= Problem to work on =
Update the listing from its first line up to and including the line containing "Click the New", replacing "image size" with "screenshot size" and keeping everything else unchanged.

= Given data =
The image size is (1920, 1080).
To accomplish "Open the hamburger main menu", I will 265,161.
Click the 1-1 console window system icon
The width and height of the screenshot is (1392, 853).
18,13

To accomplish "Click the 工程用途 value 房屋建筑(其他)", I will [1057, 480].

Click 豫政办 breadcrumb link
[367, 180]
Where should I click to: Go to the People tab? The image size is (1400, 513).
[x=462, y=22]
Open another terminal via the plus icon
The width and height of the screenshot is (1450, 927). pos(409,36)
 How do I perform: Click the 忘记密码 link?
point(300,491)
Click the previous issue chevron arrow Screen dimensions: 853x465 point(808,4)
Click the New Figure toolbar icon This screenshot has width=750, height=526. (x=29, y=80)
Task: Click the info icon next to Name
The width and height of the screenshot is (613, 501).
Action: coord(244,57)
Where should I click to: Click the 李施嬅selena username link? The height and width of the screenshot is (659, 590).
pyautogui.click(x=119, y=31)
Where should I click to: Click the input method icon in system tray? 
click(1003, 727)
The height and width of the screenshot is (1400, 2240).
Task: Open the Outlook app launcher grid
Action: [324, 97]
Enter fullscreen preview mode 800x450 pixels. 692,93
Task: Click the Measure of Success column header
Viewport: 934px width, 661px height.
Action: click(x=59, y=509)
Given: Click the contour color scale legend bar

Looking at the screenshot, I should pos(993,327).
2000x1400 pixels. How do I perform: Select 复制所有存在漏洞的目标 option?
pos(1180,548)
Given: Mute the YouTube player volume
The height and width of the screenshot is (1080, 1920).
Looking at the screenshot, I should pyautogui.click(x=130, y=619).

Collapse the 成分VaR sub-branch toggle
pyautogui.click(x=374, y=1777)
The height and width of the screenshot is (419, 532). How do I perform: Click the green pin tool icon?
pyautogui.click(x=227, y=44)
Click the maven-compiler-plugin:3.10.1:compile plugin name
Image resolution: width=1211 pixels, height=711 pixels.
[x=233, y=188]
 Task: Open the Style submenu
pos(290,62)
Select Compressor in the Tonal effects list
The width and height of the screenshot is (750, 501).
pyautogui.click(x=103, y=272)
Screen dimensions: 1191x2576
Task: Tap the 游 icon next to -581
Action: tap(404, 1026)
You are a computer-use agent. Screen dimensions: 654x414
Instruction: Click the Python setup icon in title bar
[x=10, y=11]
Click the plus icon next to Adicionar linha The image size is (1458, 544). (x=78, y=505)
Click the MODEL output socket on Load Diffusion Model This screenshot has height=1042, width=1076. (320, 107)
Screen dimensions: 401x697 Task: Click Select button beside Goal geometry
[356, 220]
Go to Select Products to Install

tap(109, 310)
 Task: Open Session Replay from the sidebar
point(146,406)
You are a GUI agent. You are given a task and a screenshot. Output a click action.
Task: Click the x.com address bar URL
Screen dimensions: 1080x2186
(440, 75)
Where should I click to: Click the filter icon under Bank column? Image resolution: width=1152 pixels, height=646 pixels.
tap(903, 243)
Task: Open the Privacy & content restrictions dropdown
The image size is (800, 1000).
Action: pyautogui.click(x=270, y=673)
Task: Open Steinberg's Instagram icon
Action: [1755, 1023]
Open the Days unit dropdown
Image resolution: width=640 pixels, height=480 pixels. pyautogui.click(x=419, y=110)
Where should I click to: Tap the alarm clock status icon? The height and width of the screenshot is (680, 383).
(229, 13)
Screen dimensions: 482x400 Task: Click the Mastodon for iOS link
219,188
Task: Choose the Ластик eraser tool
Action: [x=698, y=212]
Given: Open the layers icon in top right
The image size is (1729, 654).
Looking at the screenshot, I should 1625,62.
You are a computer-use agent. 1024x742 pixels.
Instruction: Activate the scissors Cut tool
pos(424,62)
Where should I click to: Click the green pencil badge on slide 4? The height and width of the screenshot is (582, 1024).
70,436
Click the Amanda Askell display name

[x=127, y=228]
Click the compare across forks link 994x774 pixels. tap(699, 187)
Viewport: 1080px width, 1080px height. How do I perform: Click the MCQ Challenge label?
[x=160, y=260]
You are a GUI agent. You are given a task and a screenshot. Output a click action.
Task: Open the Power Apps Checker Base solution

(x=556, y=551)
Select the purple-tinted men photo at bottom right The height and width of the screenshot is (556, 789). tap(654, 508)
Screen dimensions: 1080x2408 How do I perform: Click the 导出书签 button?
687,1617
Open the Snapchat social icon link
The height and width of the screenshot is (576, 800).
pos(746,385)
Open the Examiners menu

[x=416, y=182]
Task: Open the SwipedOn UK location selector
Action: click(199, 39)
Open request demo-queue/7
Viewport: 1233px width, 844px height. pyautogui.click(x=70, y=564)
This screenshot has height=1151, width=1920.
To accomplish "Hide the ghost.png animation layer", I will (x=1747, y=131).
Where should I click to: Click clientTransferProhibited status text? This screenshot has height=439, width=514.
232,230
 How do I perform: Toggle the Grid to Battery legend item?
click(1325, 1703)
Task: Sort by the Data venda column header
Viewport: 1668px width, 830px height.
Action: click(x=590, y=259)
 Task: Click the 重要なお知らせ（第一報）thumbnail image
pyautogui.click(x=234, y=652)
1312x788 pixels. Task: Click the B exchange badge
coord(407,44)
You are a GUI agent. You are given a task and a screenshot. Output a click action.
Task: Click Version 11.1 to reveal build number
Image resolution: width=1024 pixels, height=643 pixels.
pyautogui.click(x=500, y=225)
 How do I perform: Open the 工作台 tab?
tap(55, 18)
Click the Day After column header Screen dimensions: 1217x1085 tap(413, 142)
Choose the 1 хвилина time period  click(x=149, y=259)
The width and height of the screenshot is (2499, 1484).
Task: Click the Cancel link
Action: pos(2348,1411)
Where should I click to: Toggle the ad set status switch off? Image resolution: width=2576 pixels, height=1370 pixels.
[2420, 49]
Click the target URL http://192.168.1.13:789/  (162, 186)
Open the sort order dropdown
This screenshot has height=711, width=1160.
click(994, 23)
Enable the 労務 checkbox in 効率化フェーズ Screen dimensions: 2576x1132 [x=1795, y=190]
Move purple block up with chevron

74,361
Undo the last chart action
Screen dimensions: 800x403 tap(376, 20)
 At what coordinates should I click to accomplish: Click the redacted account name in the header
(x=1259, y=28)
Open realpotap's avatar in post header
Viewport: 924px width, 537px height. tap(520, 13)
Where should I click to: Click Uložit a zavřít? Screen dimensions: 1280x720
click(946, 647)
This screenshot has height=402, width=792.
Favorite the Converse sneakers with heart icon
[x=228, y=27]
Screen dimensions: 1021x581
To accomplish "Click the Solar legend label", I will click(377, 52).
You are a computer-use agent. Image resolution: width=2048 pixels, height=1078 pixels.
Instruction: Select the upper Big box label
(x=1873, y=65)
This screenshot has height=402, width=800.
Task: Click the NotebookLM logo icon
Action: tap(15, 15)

= Result of the exercise =
The screenshot size is (1920, 1080).
To accomplish "Open the hamburger main menu", I will 265,161.
Click the 1-1 console window system icon
The width and height of the screenshot is (1392, 853).
18,13

To accomplish "Click the 工程用途 value 房屋建筑(其他)", I will [1057, 480].

Click 豫政办 breadcrumb link
[367, 180]
Where should I click to: Go to the People tab? The screenshot size is (1400, 513).
[x=462, y=22]
Open another terminal via the plus icon
The width and height of the screenshot is (1450, 927). pos(409,36)
 How do I perform: Click the 忘记密码 link?
point(300,491)
Click the previous issue chevron arrow Screen dimensions: 853x465 point(808,4)
Click the New Figure toolbar icon This screenshot has width=750, height=526. (x=29, y=80)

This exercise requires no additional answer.